How to complete this task:
Decide whether each statement below agrees with the abstract on autologous transplantation of neural precursor cells into the demyelinated monkey spinal cord, answering yes or no and quoting the deciding words from the abstract. 1. The neural precursor cells were expanded in vitro with mitogen. 2. The lesions were examined histologically six weeks after transplantation. 3. Some myelination was seen in the control lesions.

Text section:

Content starts

Autologous transplantation of expanded neural precursor cells into the demyelinated monkey spinal cord.

The objective of this study was to establish if neural precursor cells could safely be developed from biopsy of the subventricular zone (SVZ) in the non-human primate (marmoset), and to determine their myelinating potential after autologous transplantation into a demyelinated lesion. Small amounts of tissue were safely collected from the subventricular-subependymal zone of the adult primate brain under ultrasonography without any neurological deficit. Neural precursor cells were isolated and expanded in the presence of mitogen in vitro. The dorsal columns of the adult marmoset spinal cord were demyelinated by X-irradiation and intraspinal injections of ethidium bromide in the center of the radiation field. Cell suspensions of the neural precursors were microinjected through a micropipette into the demyelinated lesion site in the spinal cord. Lesions were histologically examined 3 weeks after transplantation. Light and electron microscopic examination of plastic embedded sections revealed a significant number of myelinating profiles in the transplantation zone; no myelination was observed in control lesions. The myelinated axons had predominantly peripheral patterns of myelination. These results demonstrate that autologous transplantation of neural precursor cells in the adult nonhuman primate can remyelinate demyelinated central nervous system (CNS) axons, thus suggesting the potential utility of such an approach in demyelinating lesions in humans.

Content ends

Data:

Content starts

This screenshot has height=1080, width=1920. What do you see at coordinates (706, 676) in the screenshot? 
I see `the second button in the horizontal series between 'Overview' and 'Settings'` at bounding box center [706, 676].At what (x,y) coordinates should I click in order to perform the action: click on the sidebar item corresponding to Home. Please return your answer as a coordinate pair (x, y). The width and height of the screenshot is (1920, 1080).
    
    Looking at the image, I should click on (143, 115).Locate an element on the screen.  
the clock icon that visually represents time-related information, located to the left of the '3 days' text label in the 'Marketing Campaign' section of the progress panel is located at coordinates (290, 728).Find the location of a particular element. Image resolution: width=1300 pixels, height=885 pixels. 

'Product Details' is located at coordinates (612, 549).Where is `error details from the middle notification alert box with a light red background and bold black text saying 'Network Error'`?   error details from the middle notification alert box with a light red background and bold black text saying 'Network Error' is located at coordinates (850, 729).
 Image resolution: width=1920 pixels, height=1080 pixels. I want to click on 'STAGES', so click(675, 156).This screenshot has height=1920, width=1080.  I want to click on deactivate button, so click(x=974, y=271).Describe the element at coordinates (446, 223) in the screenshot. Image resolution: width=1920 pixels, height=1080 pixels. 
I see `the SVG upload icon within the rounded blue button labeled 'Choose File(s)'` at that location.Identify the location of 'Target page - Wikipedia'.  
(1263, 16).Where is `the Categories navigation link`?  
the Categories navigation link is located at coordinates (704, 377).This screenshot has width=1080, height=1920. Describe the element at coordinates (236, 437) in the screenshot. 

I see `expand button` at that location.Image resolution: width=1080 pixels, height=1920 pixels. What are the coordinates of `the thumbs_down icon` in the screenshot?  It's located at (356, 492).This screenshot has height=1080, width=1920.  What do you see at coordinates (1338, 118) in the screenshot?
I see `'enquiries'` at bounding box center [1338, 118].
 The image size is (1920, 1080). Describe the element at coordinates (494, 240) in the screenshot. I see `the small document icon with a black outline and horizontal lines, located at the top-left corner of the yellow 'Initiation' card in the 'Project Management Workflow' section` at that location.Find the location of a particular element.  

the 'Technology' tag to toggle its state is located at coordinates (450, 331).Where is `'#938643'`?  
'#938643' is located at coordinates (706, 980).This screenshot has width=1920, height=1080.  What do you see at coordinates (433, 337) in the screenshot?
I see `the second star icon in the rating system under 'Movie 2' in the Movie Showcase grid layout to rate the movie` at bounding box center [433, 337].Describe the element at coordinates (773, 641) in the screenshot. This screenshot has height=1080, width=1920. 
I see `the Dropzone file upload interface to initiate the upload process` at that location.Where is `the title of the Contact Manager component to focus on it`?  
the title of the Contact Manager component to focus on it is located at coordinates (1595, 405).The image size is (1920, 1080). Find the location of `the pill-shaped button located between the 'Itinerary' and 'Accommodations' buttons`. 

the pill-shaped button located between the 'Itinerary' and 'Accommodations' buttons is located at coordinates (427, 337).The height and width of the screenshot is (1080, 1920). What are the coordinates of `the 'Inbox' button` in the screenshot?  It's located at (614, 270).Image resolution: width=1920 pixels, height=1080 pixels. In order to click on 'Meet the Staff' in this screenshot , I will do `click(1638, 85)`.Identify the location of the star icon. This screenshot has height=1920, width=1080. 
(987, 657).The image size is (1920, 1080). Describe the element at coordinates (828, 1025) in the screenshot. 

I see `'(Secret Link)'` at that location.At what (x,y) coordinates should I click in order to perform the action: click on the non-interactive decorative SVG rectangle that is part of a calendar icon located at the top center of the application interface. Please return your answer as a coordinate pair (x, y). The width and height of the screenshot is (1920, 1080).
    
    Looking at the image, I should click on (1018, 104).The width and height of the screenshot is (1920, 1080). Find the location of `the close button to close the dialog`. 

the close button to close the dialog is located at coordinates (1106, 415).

Content ends

Task output:
1. Yes: "Neural precursor cells were isolated and expanded in the presence of mitogen in vitro."
2. No: "Lesions were histologically examined 3 weeks after transplantation."
3. No: "no myelination was observed in control lesions."